** What the task requires **
Search the entries for the word "sidebar". Copy every line that holds it.

- Opening Delimiter -

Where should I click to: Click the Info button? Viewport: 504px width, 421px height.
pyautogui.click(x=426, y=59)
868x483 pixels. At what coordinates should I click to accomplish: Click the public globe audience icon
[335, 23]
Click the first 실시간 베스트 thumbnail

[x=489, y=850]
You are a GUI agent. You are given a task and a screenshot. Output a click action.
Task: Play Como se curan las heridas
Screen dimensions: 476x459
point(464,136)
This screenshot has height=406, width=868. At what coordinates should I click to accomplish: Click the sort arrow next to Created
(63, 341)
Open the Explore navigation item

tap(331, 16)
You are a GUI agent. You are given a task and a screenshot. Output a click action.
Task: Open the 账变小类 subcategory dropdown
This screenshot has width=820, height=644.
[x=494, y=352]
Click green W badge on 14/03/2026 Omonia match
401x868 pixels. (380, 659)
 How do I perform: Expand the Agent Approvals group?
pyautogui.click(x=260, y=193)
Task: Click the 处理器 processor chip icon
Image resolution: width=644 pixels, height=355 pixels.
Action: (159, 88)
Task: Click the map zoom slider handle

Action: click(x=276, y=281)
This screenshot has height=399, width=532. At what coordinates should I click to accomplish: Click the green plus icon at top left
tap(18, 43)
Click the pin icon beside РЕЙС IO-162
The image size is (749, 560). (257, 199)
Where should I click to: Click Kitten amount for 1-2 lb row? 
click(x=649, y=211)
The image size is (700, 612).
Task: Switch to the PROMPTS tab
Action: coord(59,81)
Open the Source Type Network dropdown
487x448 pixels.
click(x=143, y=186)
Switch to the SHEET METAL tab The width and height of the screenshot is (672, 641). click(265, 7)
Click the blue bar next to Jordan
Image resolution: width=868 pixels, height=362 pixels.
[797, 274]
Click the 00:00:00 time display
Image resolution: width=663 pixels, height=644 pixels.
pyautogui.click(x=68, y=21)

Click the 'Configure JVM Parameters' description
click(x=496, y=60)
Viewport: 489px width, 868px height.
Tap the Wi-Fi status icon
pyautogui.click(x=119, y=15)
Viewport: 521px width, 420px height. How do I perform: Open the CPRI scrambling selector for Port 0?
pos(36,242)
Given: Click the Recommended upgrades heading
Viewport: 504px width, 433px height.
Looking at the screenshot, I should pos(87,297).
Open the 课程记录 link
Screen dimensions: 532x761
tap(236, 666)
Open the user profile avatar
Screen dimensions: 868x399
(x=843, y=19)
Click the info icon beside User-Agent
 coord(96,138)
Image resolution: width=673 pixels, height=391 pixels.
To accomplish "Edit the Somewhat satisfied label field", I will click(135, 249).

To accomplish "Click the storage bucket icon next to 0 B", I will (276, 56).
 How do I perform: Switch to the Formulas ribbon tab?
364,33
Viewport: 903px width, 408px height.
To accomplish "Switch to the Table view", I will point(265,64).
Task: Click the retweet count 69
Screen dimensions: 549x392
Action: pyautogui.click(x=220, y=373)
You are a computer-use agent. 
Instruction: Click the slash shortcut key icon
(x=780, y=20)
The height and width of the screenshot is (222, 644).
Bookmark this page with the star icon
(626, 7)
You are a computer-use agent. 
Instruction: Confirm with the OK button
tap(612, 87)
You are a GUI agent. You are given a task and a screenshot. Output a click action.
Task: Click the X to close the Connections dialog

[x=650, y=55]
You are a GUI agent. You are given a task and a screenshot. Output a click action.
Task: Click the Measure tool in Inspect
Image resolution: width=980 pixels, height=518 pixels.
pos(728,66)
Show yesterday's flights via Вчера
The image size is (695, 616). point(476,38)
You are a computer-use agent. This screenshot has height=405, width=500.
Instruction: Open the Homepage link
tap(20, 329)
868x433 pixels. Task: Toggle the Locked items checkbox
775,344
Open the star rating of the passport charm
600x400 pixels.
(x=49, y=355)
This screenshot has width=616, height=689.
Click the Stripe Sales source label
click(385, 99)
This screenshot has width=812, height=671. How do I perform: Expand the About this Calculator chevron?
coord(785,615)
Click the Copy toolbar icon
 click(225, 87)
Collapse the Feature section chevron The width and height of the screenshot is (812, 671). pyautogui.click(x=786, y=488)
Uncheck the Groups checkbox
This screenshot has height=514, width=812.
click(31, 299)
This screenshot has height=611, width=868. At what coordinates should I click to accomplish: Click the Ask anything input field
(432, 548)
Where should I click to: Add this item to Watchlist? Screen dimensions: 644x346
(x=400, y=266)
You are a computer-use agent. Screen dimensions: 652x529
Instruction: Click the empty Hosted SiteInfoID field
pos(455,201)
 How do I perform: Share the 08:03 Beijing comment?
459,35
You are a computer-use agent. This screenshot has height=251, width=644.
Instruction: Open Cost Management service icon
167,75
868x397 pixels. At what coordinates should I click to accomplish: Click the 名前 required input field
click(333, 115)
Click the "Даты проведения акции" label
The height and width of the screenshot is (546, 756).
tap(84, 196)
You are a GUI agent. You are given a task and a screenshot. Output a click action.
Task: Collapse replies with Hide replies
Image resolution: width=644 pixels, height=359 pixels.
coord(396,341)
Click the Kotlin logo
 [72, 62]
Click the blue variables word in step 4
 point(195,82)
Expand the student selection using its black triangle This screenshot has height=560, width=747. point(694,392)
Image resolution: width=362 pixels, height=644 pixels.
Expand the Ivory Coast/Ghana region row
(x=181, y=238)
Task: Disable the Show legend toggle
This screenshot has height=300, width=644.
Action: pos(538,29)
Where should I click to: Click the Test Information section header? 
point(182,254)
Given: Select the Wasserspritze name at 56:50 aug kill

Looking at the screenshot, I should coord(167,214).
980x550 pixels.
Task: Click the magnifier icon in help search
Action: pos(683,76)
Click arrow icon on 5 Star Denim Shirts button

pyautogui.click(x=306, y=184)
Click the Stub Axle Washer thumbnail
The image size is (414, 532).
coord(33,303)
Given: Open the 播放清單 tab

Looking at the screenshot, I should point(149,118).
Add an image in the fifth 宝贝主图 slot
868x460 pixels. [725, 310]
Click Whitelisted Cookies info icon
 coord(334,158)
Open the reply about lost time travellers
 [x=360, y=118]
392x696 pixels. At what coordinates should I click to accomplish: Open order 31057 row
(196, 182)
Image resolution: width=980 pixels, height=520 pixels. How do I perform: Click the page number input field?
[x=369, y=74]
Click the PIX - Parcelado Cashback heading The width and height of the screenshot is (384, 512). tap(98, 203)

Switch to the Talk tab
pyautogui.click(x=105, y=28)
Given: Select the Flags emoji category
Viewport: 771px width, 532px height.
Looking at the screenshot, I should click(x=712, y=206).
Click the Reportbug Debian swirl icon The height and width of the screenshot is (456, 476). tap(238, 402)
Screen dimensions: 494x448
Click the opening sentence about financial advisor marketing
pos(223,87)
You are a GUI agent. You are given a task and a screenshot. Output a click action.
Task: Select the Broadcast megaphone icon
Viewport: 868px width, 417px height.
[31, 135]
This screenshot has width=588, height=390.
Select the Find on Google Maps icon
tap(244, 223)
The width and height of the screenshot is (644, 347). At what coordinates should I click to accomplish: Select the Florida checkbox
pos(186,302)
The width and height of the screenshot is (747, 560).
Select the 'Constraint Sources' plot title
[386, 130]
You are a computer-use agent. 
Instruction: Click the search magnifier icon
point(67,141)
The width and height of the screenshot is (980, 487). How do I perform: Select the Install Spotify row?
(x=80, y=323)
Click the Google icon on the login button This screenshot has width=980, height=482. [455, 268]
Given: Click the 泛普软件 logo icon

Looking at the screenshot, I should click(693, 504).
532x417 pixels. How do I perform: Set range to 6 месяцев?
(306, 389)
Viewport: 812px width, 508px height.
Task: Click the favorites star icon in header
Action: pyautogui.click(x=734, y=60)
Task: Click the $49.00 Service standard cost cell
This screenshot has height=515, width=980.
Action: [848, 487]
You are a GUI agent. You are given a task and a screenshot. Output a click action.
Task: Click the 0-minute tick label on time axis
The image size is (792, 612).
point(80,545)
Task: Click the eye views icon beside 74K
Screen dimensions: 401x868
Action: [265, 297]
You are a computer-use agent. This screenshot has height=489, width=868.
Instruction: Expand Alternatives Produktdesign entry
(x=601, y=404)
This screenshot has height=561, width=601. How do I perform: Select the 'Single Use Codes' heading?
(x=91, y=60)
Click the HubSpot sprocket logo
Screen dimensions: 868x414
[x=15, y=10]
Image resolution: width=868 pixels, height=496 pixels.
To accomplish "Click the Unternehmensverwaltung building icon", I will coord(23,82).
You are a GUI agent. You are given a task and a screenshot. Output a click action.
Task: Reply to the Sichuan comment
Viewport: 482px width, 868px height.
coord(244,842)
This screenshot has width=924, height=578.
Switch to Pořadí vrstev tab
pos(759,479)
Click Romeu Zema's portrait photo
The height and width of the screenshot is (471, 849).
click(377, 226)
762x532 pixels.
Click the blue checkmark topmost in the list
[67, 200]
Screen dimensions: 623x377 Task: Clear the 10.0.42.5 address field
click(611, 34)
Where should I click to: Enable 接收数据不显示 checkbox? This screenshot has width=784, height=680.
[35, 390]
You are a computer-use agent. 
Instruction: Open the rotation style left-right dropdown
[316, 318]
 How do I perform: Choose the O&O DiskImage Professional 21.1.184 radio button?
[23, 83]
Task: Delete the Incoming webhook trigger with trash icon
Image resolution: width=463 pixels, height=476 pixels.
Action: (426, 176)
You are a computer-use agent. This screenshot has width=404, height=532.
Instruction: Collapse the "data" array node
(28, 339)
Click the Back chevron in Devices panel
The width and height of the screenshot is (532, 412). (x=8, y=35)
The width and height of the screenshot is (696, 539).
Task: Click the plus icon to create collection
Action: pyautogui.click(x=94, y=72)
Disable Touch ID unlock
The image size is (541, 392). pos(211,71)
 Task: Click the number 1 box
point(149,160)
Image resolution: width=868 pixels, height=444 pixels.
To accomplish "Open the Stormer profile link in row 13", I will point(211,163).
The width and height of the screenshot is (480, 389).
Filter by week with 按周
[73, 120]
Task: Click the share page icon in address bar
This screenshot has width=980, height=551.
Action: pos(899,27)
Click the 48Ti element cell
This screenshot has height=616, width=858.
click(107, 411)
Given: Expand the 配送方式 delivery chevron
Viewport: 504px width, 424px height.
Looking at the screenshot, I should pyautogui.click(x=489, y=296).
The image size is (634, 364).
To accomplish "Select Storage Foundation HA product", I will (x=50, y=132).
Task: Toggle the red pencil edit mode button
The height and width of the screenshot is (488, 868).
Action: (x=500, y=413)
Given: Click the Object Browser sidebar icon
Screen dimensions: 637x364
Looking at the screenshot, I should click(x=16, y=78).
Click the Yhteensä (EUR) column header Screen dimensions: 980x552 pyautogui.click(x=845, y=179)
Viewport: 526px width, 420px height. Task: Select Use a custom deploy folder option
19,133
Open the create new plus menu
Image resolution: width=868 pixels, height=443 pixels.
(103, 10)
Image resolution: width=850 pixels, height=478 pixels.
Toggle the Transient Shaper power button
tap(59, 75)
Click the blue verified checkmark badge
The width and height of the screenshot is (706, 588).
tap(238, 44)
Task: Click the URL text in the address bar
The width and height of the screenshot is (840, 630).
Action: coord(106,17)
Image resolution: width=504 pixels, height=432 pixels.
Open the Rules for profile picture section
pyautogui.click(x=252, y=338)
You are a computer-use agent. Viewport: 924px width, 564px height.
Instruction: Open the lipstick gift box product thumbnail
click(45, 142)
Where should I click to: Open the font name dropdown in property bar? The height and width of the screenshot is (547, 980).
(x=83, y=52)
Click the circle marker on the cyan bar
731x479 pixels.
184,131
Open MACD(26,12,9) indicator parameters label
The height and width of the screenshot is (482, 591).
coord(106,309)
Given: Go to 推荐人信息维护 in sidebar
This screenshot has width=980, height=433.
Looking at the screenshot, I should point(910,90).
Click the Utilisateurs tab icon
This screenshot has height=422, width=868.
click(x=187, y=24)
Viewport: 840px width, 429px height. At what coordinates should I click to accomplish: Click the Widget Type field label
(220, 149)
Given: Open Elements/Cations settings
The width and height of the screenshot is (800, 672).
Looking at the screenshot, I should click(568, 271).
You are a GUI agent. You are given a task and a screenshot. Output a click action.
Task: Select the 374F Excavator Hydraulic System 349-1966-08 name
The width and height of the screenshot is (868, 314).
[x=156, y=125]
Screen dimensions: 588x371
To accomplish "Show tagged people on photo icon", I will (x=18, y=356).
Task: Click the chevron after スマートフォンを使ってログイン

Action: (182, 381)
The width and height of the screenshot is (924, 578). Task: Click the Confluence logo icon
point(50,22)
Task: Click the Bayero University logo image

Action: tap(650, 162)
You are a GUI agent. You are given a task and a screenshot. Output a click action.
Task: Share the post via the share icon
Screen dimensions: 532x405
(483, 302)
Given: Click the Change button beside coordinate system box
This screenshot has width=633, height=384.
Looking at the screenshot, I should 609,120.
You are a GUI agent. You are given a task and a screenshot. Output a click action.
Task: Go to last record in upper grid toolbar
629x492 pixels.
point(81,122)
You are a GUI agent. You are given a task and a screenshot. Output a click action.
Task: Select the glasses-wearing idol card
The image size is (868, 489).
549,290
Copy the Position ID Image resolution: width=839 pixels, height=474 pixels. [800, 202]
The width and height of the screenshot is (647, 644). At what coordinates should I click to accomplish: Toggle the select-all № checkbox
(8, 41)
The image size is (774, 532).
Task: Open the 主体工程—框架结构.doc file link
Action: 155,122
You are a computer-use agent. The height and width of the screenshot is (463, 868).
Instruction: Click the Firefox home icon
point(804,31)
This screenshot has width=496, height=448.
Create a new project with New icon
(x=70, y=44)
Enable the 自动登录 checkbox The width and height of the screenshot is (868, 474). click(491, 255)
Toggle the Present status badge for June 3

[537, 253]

- Closing Delimiter -

** Your response **
Given: Click the Object Browser sidebar icon
Given: Go to 推荐人信息维护 in sidebar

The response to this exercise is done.